Exercise: Once the line containing "Given: Open the" is found in the data below, repeat it and every later line exactly, leaving the pictures out.
:: Supplied information
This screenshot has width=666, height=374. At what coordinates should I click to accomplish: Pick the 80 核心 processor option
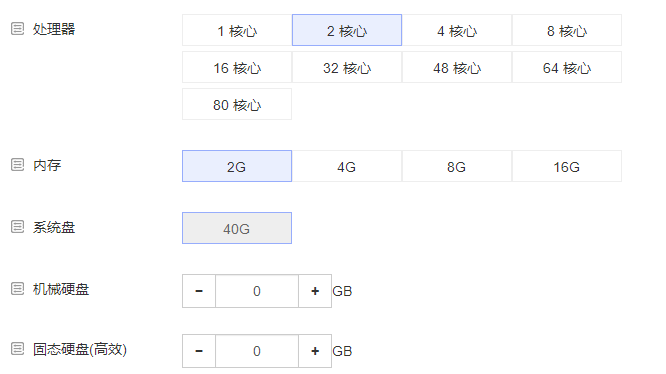click(237, 104)
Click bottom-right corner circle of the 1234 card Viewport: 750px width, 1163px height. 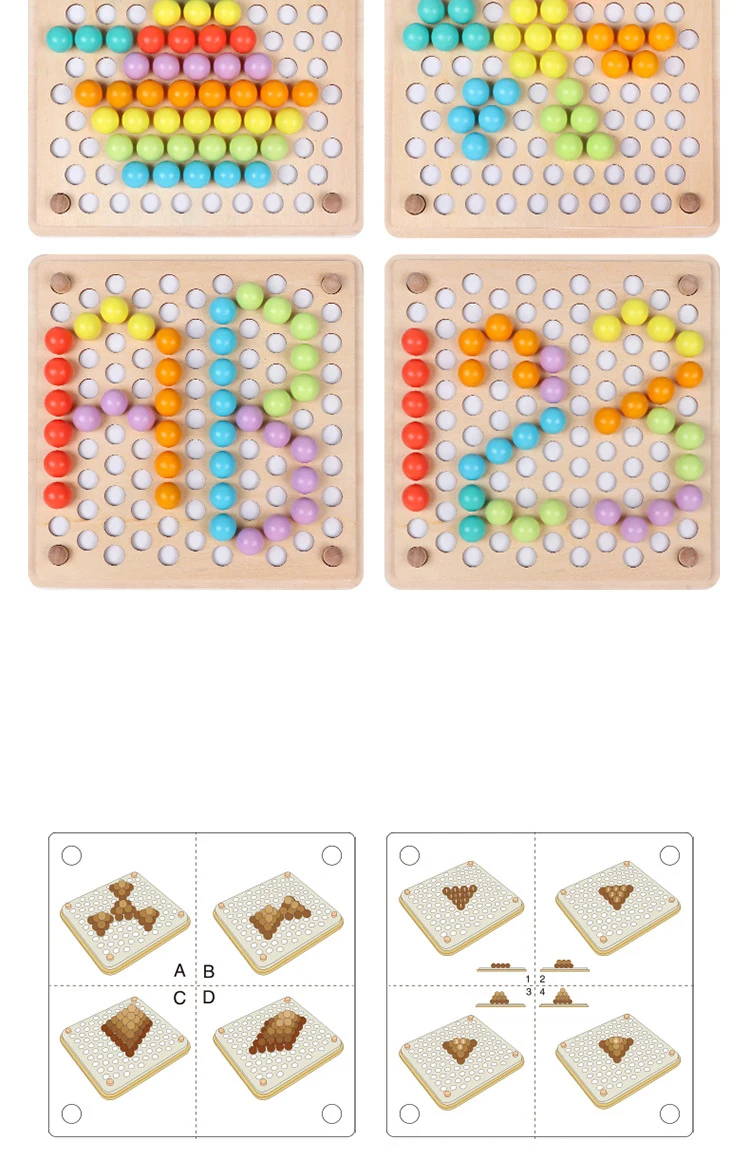point(670,1113)
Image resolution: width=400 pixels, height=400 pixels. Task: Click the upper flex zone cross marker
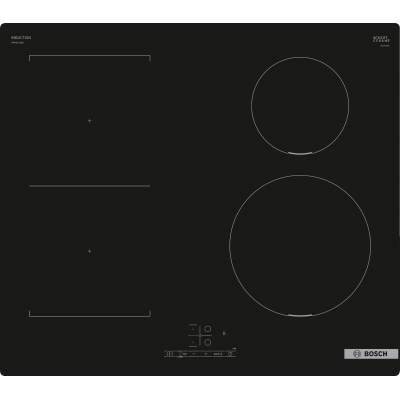(89, 120)
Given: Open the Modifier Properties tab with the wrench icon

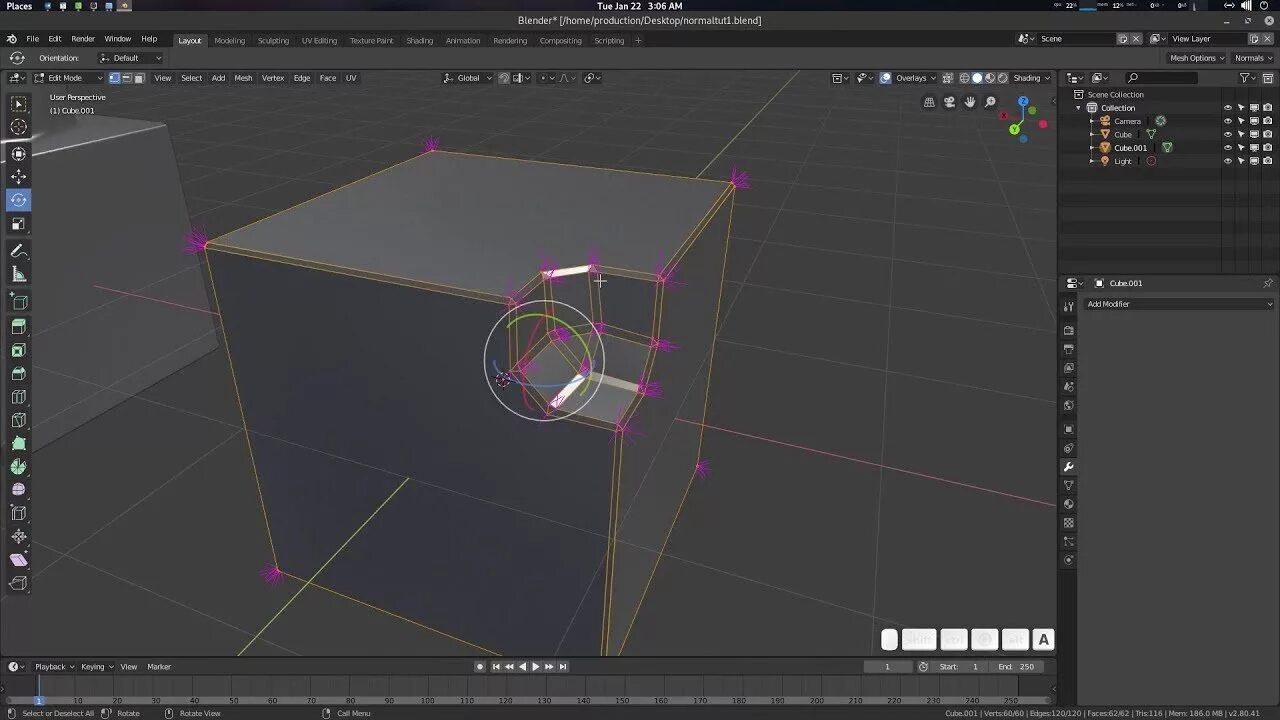Looking at the screenshot, I should pyautogui.click(x=1069, y=467).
::::
Answer area:
Given: Open the Modifier Properties tab with the wrench icon

Looking at the screenshot, I should pyautogui.click(x=1069, y=467).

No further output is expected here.